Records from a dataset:

** start **

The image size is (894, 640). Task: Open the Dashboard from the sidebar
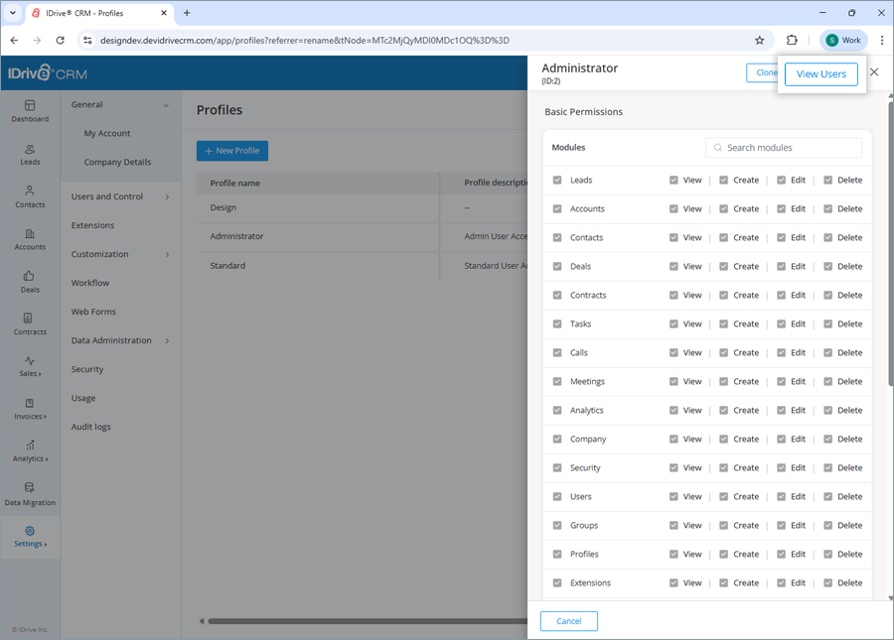30,112
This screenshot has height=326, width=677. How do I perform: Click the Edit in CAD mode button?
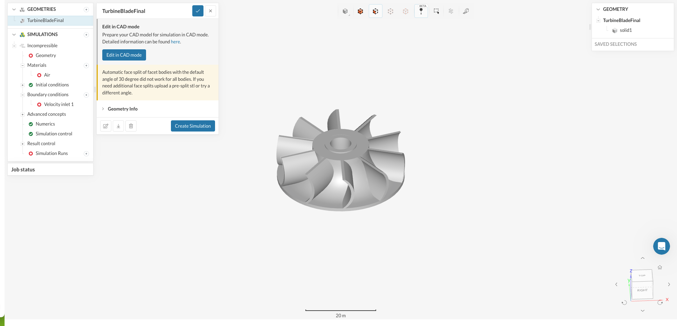pyautogui.click(x=124, y=55)
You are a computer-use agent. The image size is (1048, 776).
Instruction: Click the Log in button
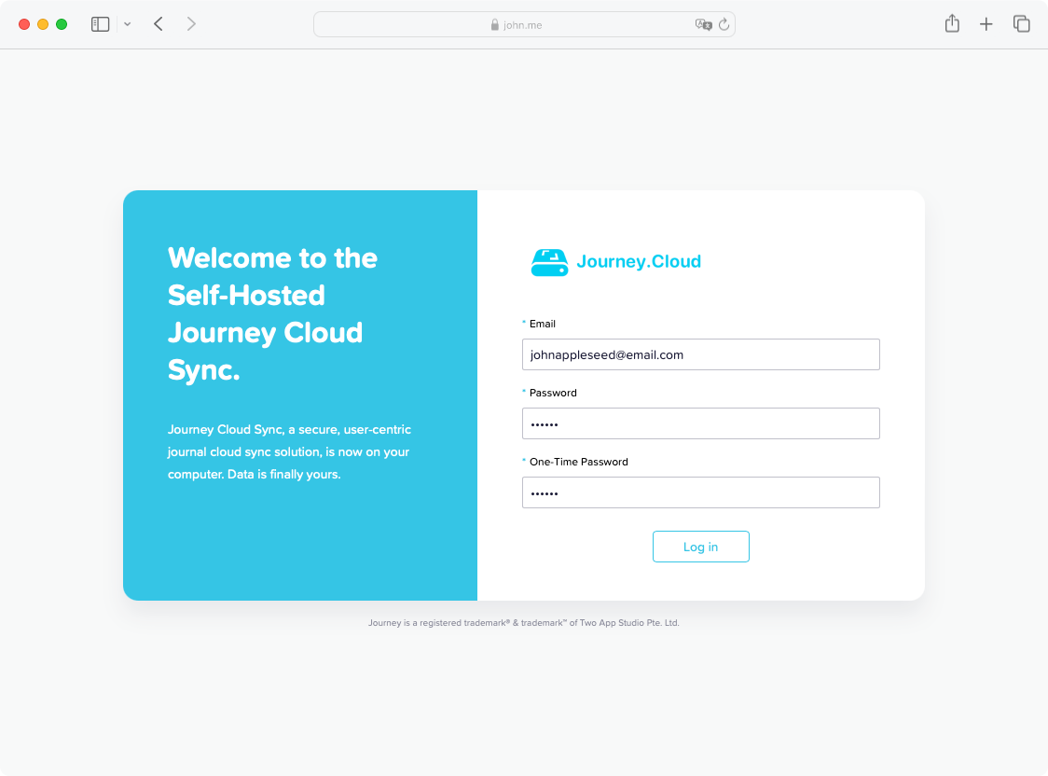pyautogui.click(x=700, y=547)
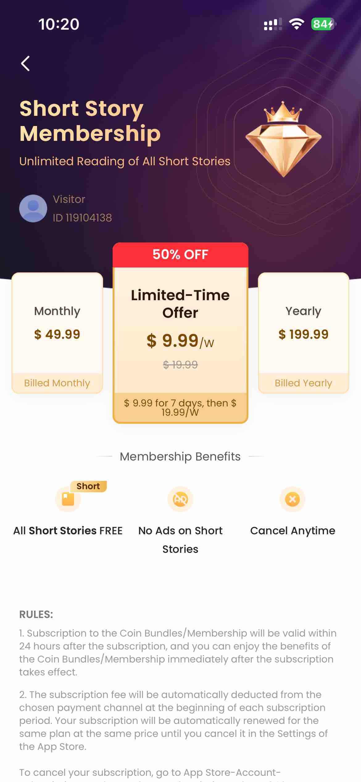Image resolution: width=361 pixels, height=782 pixels.
Task: Tap the Billed Yearly footer label
Action: (x=303, y=383)
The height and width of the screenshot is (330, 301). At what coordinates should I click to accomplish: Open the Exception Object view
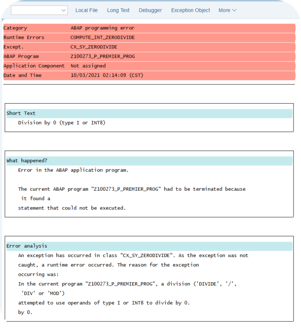[x=190, y=10]
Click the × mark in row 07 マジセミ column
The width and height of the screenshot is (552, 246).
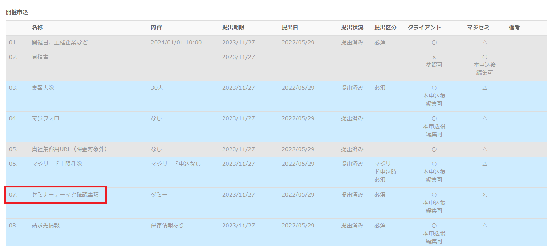coord(484,195)
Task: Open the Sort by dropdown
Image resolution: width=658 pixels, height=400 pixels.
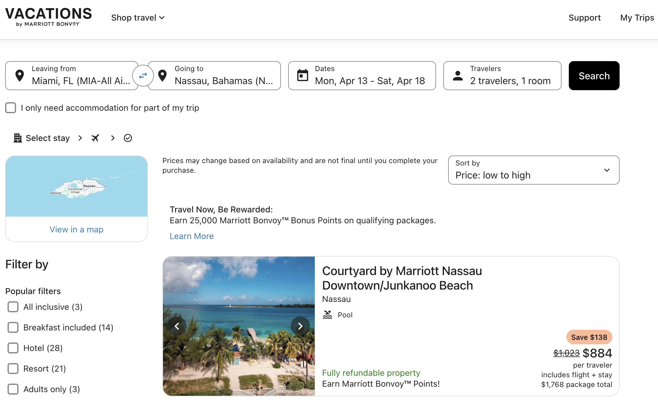Action: pos(533,170)
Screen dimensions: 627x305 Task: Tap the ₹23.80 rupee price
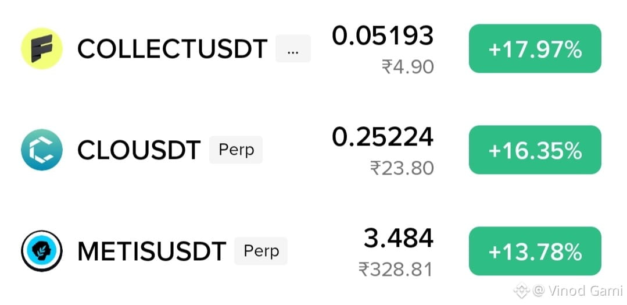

** end **

• WHAT TO WORK ON
Return every line of the material above that contains the string "screenshot", matching case exactly.

• SOLVED PROBLEM
This screenshot has height=326, width=677. How do I perform: Click the Edit in CAD mode button?
The height and width of the screenshot is (330, 301). At what coordinates should I click to accomplish: Open the Exception Object view
The width and height of the screenshot is (552, 246).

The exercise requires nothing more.